“Tibet in Song” Review – 2009 Asian American International Film Festival

For many ethnomusicologists and human rights activists, Ngawang Choephel has been a household name for more than a decade. In 1995, the Tibetan exile – who graduated from the Tibetan Institute of Performing Arts in Dharamsala, India, and came to the United States as a Fulbright Scholar at Middlebury College – returned to Tibet to make a film about the folk music of his homeland. Two months into the trip, he was stopped at a police check point, arrested on suspicion of espionage, and sentenced without trial to 18 years in prison. An international human rights campaign helped to secure his release in 2002.

Given this background, it is no surprise that Choephel’s long-awaited film, “Tibet in Song,” did not come out the way he originally intended. Since he sent half of his field recordings to India prior to his arrest, Choephel was still able to make a documentary about the state of Tibetan folk music in present-day Tibet.

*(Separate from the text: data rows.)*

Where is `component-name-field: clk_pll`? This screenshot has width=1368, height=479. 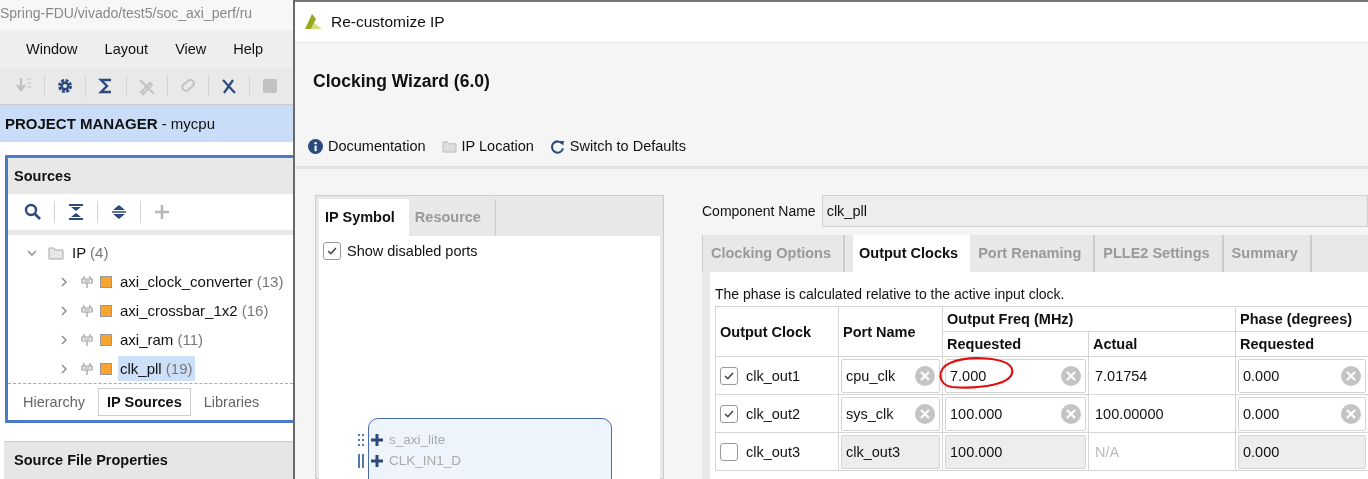
component-name-field: clk_pll is located at coordinates (1094, 211).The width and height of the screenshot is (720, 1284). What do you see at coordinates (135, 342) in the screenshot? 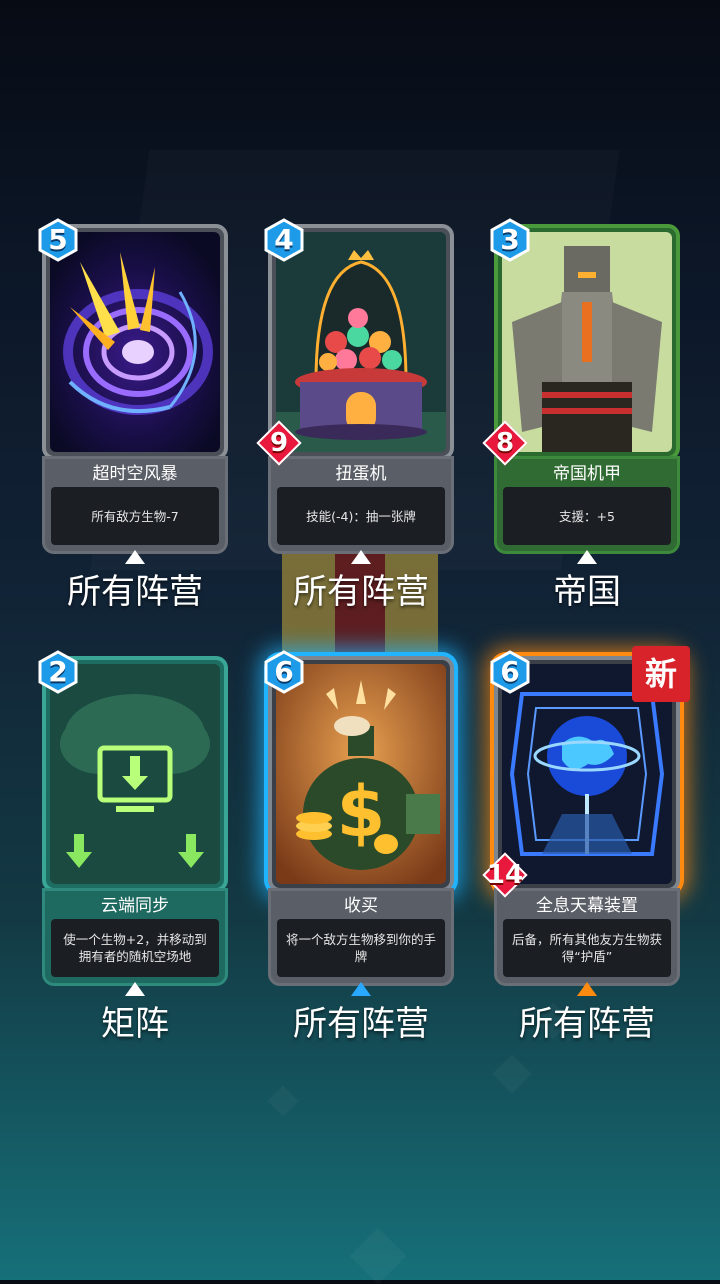
I see `vortex-art-icon` at bounding box center [135, 342].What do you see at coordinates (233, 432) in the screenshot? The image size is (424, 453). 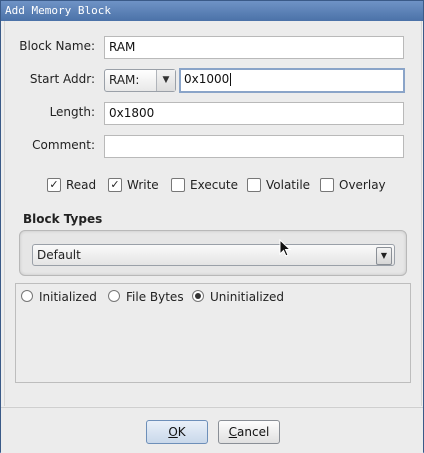 I see `cancel-mnemonic: C` at bounding box center [233, 432].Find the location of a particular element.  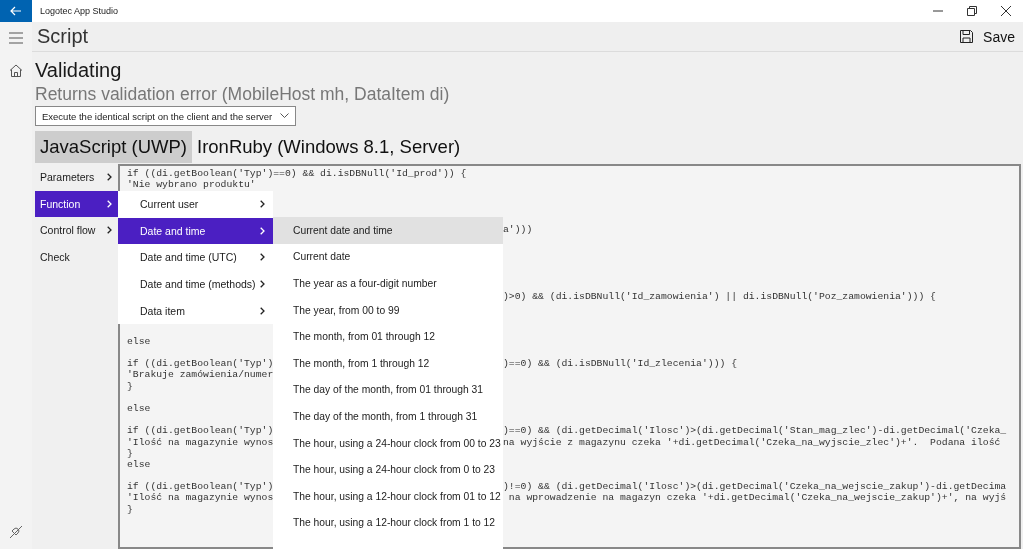

category-item: Control flow is located at coordinates (76, 230).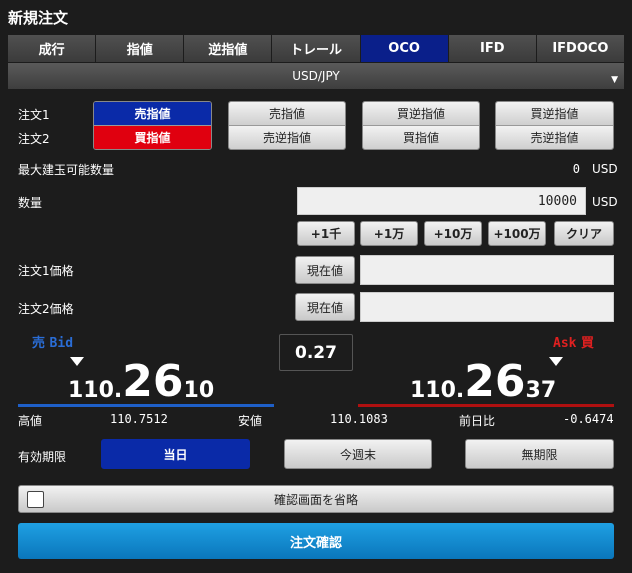  I want to click on ask-price-big: 26, so click(495, 382).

At the same time, “Tibet in Song” narrates Choephel’s own journey from folk musician and researcher to political prisoner.

The autobiographical story is the more compelling of the two tales. Here, Choephel concentrated not so much on his considerable suffering during his imprisonment, but on his pride in becoming an active participant in the Tibetan resistance and his growing admiration for those who sacrificed much in their fight for independence. A particularly gripping scene involves his interview with three women who were sent to prison for protesting. During their incarceration, they were tortured for refusing to sing the Chinese National Anthem during the flag-raising ceremony each morning. This clearly demonstrated that music, often seen as a purely positive force in American society, can just as easily divide people and serve as a weapon.

The documentary’s material on Tibetan folk music includes valuable (and extremely hard-to-get) footage. It also makes several convincing arguments; Choephel’s overall point that Chinese government policies have led to a rapid decline in Tibetan folk culture is impossible to dispute. He also persuasively shows how folk music has traditionally been used to educate young Tibetans on the culture’s worldview and customs.

Ultimately, however, Choephel’s overemphasis on the effects of Chinese government policies, while perfectly understandable given his background, makes his assessment of the decline of Tibetan folk music a little too simplistic. After all, folk cultures are going extinct all over the world, and the reasons are many: urbanization, changes in religious philosophy, economic development, globalization, tourism, technological innovation, fusion and so on. To be fair, Choephel does mention some of these factors in the film; one only wishes that he had explored them in greater depth. A particularly underdeveloped subject is the relationship between the Tibetan folk music and its Buddhist culture.

Despite my reservations, “Tibet in Song” is a valuable film that not only gives viewers a peek into a musical tradition that is not well-known in the United States, but can also spark important conversations on a wide variety of political and cultural topics.

“Tibet in Song” was shown at the 2009 Asian American International Film Festival. The film’s director, Ngawang Choephel, won the festival’s “Best Emerging Director in Documentary Feature” Award.